All values and ranges are based on your MPC function block's configuration. MPC Simulate shows the names of both the configured model and the simulation model. The trend area continually updates (that is, it defaults to Continuous mode upon launching). The future area comprises one third of the graph, and it is yellow to distinguish it from that of MPC Operate, which is green. Initially, the time scale on the chart is based on the time when you launched MPC Simulate. As you change the real-time execution multiplier, the time change reflects that multiplier. You can change the setpoint and manipulate variable. Also, the effects on predicted control and constraint variables are shown in the trend and the faceplates. You can either select and change the real-time execution multiplier to be used in the Continuous mode or you can select the Step mode (by clicking the Advance button). Refer to the following figure.

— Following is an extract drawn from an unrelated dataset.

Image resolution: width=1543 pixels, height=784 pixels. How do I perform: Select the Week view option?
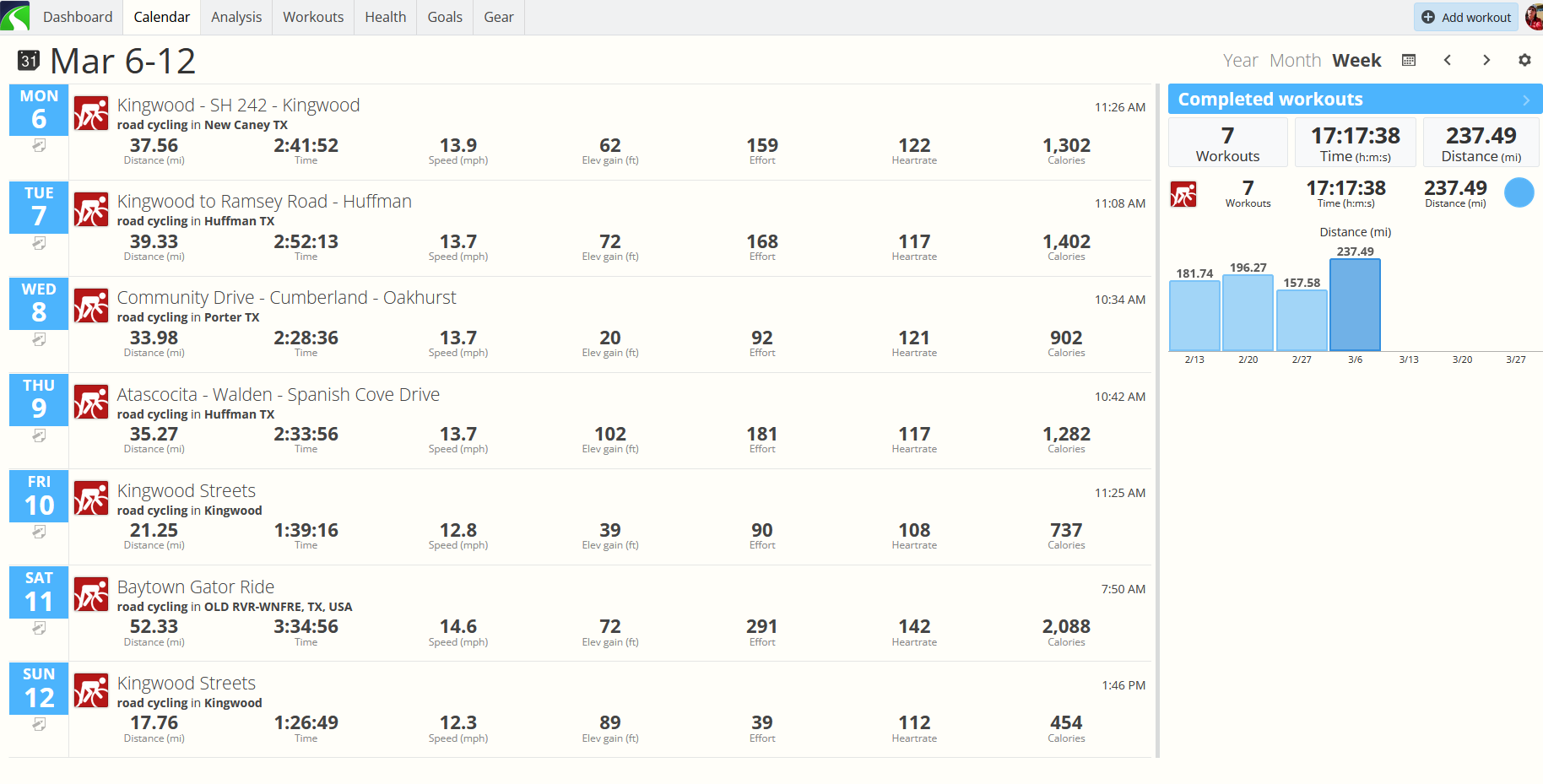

When using the real-time execution multiplier, select the Pause button to freeze the display of the multiplier change temporarily. Select the Resume button to continue updates. When using the Step mode (by clicking the Advance button), the trend is a snapshot, and the MPC function block execution is only performed on request. You can also change from Step mode back to Continuous mode by clicking the Resume button.

To force a disturbance on a process output or disturbance input, select the parameter to which the disturbance is to be added. The faceplate for this parameter is displayed in the left pane of the MPC Simulate interface. Use the selections provided in the bottom half of this faceplate to specify the disturbance to be introduced, as shown in the following figure.

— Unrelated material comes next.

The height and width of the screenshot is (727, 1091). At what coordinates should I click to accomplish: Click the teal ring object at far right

Once you have finished using MPC Simulate, you can save the file you created for future reference. Doing so saves not only the trend selection and the Y-scale. It also saves all user-adjusted values for signal amplitude, the bias, and the period for the next simulation run on the same module. For this module, you can select a new model to be used in simulation. When you do so, if you previously saved this setup information, it can be used with the new model. In addition, the previously used setup data becomes the default.

MPC Process Simulate

After you have generated the MPC control, you can provide operator training on MPC by creating a module that contains the MPC function block and an MPC Process Simulator block, as shown in the following figure.

You can assign a process model to the MPC Process Simulator block by right-clicking the block in DeltaV Control Studio, and then selecting Predict. This launches the Predict application, from which you can assign a model to the MPC Process Simulator function block. To assign a model, select FileAssign Simulation Model. In response, the models that were previously created are displayed. The model that you select must have the same number and types of inputs and outputs as the MPC Process Simulator function block. After assigning a model, you must download the module for the assigned model to be used.